On a misty Florida morning she calmly told me her husband had left her for another woman. I was speechless for a moment. Didn’t know what to say.
Then I hugged her and she started crying. That became even harder for me, but then I got some courage and told her that I was sorry to learn that. It must hurt a lot but think it this way that if he did this to you now, there is no guarantee that tomorrow he would not leave that woman for another woman? Problem lies with him, not you so be sorry for him, not yourself. If you think this is the end of the world I would say – it is not.
Then I told her that if and when she needed me, she knew where to find me. After all she had shared her pain with me , I had a responsibility now to see if she needed something, some encouragement, some moral support. Then I asked her if she had any children. She said she married late and at forty two there was no hope she would ever have any. Then she assured me that after she had sorted things out , she would go back to her parents in Alaska. Parents! ah, the greatest gift of God to mankind!
I met her again after a couple of days. She looked calm and serene in her white dress. Her hair was bleached. I told her she was looking lovely with her new hair do. She smiled and said she was a lot in the sun and her hair got bleached, better thank Florida Sunshine ! We both laughed. I was relieved to see her laughing. Then she hugged me and told me that she was going. I didn’t ask where was she going because in our last conversation she had mentioned going to her parents. She said she was in a hurry because she had to see some people and saying goodbye, she left.
Next day I called her. I wanted to invite her to dinner before she left but no one picked up the phone. I called again after an hour , no answering. I thought she probably had left for her parents place.
A few days later someone at work said ‘did you know that Avon lady? I said yes. What about her? She looked at me with sad eyes and sighed – poor soul must have been so heart broken after what her husband did to her! She killed herself.
That was a Hiroshima to me. I could not believe my ears. Just one thought flashed in my mind. When she was telling me about her husband, I was thinking to offer her to move in our house .. at least for as long as she needed to sort things out. But during that depressing talk and her crying, I didn’t. Maybe if she had moved in with any of her friends, this might not have happened.
A long time ago in my Psychology class we were talking why some people seek the answer in killing instead of reasoning. Ms. Buksh, our Philosophy and Psychology professor, concluded her lecture saying that people kill themselves when they are in a state of sheer desperation. Usually their failures are not their faults alone. It is the people around them who knowingly or unknowingly push them over the edge. And in such cases, humanity, in all its fairness grieves over its failures. Ms Buksh was right!

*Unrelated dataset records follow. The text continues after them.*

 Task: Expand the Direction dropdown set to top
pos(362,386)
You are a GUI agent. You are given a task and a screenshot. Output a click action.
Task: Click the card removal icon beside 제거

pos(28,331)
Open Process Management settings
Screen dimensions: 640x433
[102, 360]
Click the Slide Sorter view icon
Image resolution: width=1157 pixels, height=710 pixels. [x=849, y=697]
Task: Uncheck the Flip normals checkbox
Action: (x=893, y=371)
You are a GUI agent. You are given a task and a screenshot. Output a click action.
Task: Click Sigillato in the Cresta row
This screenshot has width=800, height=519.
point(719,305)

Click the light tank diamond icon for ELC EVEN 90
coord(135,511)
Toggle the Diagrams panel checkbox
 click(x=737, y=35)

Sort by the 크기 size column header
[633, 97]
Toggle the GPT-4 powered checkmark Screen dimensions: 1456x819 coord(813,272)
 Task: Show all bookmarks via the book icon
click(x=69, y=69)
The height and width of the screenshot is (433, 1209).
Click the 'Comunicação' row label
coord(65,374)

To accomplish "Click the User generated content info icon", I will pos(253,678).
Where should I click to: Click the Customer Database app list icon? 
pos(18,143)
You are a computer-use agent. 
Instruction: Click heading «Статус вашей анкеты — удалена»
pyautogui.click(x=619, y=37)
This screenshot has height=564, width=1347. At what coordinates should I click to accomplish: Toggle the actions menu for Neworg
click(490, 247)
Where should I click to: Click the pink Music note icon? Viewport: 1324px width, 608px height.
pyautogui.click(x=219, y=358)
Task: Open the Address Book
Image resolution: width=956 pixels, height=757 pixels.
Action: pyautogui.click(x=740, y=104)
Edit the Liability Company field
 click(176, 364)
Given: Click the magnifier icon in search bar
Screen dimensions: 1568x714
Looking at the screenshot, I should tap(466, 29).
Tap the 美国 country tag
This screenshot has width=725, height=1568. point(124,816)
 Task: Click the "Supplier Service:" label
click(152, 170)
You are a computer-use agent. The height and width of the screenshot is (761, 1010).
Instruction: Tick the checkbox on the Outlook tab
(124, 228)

She was a nice person who touched my heart briefly and made me wonder about so many aspects of life. we were new to this country at that time with children at a very young age, trying to put some solid ground under our feet. It was specially difficult for me because a spoiled rotten person like me was suddenly inundated with all kinds of responsibilities. But at that moment when she was standing there against the Sun, trying to hold back her tears and telling that she didn’t know where to go, what to do. How to think straight – everything that was bothering me ever since I came here, made sense. I wanted her pain to go away, all the same. What would she do all by herself was a potent question, pointing to wards so many directions.
Sometimes when I get sleepless nights, my mind wanders. I think about all those people who at one point or the other touched my life. My relatives,friends,acquaintances, people in the street, a lone figure standing at the corner of a street, a homeless, carrying his home in a bag over his shoulder, braving the Florida heat and humidity, while air conditioned cars speed by. I try to grapple with thoughts of why things happen the way they happen. Most nights I think about her too because I see her standing there, at the end of a long line, waiting for her turn to to go somewhere ; and I always telling her that she didn’t do the right thing. She chose the easy way out. There is always pleasure in a struggle in the end.
I hope she is at peace, where ever she is.